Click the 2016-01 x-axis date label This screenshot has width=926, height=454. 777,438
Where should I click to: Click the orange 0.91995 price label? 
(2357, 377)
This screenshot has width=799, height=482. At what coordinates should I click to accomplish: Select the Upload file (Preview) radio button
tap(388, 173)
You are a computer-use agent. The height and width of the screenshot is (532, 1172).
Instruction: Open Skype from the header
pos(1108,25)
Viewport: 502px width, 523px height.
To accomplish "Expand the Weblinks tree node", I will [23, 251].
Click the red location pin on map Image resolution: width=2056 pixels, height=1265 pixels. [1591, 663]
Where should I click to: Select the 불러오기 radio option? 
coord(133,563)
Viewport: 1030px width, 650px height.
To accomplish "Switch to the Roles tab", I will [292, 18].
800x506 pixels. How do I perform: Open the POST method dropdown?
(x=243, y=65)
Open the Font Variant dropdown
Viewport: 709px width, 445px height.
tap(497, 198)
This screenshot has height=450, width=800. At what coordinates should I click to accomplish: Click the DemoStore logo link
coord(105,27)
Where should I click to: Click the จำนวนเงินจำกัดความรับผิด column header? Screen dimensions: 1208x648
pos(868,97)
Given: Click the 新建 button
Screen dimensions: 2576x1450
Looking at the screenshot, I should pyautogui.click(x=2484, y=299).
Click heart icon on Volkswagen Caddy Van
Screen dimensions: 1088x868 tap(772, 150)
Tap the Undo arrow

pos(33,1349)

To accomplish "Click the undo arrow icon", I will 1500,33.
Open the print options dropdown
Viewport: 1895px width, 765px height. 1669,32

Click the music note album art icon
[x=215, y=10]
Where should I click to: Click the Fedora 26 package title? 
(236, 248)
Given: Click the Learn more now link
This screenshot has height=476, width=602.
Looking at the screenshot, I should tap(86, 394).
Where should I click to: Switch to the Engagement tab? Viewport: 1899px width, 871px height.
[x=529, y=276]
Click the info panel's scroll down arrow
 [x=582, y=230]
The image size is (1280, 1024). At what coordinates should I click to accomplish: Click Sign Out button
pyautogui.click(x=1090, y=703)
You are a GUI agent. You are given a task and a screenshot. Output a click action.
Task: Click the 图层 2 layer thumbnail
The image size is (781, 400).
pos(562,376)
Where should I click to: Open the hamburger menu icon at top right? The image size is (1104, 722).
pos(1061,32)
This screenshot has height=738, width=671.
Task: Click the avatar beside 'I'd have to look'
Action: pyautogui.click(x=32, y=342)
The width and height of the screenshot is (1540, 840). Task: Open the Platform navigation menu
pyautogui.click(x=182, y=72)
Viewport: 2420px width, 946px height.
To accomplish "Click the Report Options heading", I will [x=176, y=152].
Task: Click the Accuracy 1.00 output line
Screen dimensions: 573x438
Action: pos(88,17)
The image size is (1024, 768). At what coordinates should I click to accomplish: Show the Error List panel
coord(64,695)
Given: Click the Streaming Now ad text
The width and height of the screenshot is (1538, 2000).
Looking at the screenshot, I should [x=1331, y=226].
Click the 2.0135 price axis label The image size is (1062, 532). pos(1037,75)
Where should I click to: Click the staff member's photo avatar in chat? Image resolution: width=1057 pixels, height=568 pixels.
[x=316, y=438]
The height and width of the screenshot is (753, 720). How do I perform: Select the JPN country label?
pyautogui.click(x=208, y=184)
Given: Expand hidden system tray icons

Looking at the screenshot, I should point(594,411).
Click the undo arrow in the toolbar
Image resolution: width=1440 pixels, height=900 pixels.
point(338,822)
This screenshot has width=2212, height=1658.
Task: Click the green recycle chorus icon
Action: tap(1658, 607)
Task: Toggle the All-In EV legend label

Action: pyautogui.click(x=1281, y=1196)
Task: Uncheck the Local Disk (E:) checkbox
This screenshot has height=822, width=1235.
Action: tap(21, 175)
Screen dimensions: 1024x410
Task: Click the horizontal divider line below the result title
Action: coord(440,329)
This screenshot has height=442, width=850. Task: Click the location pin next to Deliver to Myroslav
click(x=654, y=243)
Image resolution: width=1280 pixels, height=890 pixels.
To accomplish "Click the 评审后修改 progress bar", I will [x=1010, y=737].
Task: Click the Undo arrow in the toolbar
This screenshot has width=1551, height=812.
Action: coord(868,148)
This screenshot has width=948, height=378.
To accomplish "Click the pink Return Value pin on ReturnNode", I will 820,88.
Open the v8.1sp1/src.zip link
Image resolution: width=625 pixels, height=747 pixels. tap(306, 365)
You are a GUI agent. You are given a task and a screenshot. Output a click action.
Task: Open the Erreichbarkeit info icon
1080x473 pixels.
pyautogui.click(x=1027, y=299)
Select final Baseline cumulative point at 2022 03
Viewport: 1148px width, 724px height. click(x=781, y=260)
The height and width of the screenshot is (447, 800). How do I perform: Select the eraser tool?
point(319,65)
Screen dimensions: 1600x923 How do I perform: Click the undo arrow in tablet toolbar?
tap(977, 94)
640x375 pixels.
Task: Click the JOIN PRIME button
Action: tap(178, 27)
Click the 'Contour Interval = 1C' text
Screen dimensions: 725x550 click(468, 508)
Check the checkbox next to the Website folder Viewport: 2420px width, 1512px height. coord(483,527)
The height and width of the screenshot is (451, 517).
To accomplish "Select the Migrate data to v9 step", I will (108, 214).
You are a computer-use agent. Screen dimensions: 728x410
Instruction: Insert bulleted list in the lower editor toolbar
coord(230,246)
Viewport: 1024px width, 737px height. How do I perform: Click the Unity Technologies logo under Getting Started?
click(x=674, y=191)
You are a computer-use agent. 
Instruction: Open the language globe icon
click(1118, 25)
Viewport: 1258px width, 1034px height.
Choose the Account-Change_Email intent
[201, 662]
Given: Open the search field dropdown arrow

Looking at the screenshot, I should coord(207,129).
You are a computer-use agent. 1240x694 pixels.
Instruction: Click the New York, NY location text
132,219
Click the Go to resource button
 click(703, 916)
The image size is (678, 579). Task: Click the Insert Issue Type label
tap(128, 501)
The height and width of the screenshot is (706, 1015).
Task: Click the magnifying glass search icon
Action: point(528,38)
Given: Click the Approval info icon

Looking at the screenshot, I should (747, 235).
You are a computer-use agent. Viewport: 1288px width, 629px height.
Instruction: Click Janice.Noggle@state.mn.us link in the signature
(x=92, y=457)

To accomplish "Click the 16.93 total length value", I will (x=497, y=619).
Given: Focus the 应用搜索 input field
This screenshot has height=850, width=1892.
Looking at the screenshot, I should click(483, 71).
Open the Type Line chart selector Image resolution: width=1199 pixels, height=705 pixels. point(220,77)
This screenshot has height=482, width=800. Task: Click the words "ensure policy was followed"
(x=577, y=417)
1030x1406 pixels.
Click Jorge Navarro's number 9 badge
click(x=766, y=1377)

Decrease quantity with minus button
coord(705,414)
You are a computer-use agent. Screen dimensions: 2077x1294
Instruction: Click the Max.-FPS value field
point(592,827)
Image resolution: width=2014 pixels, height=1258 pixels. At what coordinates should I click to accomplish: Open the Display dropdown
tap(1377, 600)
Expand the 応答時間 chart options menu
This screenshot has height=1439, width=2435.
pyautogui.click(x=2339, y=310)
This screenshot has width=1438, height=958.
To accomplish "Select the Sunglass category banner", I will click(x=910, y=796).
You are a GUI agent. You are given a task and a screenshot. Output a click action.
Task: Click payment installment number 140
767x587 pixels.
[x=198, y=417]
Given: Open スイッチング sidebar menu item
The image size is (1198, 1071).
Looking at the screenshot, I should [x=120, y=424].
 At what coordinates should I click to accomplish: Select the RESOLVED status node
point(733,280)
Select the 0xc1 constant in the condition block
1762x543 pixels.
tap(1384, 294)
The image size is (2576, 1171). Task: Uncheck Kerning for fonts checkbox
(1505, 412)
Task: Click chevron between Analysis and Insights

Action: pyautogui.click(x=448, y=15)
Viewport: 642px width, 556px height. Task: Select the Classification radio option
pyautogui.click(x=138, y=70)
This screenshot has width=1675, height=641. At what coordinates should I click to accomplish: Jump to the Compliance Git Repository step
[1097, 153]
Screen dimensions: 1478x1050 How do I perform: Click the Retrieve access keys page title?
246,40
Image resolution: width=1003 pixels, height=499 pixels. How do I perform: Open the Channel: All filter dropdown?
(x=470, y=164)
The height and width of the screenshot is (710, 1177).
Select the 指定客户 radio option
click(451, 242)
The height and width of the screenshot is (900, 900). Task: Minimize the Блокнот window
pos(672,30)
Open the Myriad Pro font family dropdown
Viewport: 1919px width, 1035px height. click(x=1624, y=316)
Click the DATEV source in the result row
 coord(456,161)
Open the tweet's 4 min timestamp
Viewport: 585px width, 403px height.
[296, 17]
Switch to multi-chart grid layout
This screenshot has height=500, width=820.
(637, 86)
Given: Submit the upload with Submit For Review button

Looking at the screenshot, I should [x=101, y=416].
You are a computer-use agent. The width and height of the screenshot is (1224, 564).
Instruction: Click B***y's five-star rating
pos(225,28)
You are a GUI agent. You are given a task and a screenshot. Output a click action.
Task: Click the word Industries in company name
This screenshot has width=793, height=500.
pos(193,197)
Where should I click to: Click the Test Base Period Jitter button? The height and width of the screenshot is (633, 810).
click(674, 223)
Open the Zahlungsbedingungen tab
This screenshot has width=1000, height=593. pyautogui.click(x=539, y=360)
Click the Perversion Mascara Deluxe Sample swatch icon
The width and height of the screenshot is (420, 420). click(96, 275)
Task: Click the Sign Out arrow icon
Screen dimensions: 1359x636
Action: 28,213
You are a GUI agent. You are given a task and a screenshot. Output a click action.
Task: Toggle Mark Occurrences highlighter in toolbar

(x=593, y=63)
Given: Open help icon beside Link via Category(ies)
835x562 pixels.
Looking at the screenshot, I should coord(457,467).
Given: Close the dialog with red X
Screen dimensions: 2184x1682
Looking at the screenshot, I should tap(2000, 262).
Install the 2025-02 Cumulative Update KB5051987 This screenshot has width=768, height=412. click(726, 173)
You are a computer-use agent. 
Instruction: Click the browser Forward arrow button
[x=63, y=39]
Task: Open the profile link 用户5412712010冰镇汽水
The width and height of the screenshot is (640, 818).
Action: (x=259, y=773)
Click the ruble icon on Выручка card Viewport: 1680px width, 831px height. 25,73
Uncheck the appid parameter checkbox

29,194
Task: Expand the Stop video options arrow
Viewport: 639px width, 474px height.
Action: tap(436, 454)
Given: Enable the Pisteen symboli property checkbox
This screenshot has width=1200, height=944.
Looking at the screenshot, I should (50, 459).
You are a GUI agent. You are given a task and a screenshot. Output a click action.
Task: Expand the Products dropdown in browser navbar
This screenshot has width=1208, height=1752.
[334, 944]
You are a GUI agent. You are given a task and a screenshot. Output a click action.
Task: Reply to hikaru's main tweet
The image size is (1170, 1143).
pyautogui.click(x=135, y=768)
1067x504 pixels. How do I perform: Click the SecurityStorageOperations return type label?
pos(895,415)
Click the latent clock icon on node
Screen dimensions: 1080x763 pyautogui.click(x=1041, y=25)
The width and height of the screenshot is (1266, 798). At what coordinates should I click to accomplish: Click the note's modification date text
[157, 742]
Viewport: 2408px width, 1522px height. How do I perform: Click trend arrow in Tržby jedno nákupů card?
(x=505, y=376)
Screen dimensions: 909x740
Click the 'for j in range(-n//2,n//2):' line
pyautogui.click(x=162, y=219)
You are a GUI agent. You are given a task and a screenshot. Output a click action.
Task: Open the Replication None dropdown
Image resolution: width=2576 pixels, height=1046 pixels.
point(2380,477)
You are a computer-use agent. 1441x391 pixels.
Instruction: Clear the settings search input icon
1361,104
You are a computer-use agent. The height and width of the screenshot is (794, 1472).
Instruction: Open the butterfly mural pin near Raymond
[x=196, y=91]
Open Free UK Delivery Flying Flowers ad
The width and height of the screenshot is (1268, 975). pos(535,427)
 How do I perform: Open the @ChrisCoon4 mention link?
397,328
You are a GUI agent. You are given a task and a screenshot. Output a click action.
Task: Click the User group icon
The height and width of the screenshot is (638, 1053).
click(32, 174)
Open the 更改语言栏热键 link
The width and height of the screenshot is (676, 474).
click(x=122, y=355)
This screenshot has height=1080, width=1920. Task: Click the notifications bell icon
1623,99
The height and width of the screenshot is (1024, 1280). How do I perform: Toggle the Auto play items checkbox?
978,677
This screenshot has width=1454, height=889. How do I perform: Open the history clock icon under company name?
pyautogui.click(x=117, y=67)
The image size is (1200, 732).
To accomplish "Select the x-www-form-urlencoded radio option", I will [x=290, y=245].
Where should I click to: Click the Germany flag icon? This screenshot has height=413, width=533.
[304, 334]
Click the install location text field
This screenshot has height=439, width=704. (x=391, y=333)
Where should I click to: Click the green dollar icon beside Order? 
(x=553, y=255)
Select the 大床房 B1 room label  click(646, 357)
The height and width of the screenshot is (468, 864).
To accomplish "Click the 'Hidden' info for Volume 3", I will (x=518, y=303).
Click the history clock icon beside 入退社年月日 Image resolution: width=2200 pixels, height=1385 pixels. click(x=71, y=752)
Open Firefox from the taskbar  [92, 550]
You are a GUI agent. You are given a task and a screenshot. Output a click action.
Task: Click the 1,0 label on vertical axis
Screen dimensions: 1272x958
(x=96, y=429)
++++++++
Recast the entries as a Markdown table with the columns Row and Text, from the first line through the line that contains "coord(105,27)", numbering each line and omitting blank ones.

WRITTEN RESPONSE:
| Row | Text |
|---|---|
| 1 | Click the 2016-01 x-axis date label This screenshot has width=926, height=454. 777,438 |
| 2 | Where should I click to: Click the orange 0.91995 price label?  |
| 3 | (2357, 377) |
| 4 | This screenshot has width=799, height=482. At what coordinates should I click to accomplish: Select the Upload file (Preview) radio button |
| 5 | tap(388, 173) |
| 6 | You are a computer-use agent. The height and width of the screenshot is (532, 1172). |
| 7 | Instruction: Open Skype from the header |
| 8 | pos(1108,25) |
| 9 | Viewport: 502px width, 523px height. |
| 10 | To accomplish "Expand the Weblinks tree node", I will [23, 251]. |
| 11 | Click the red location pin on map Image resolution: width=2056 pixels, height=1265 pixels. [1591, 663] |
| 12 | Where should I click to: Select the 불러오기 radio option?  |
| 13 | coord(133,563) |
| 14 | Viewport: 1030px width, 650px height. |
| 15 | To accomplish "Switch to the Roles tab", I will [292, 18]. |
| 16 | 800x506 pixels. How do I perform: Open the POST method dropdown? |
| 17 | (x=243, y=65) |
| 18 | Open the Font Variant dropdown |
| 19 | Viewport: 709px width, 445px height. |
| 20 | tap(497, 198) |
| 21 | This screenshot has height=450, width=800. At what coordinates should I click to accomplish: Click the DemoStore logo link |
| 22 | coord(105,27) |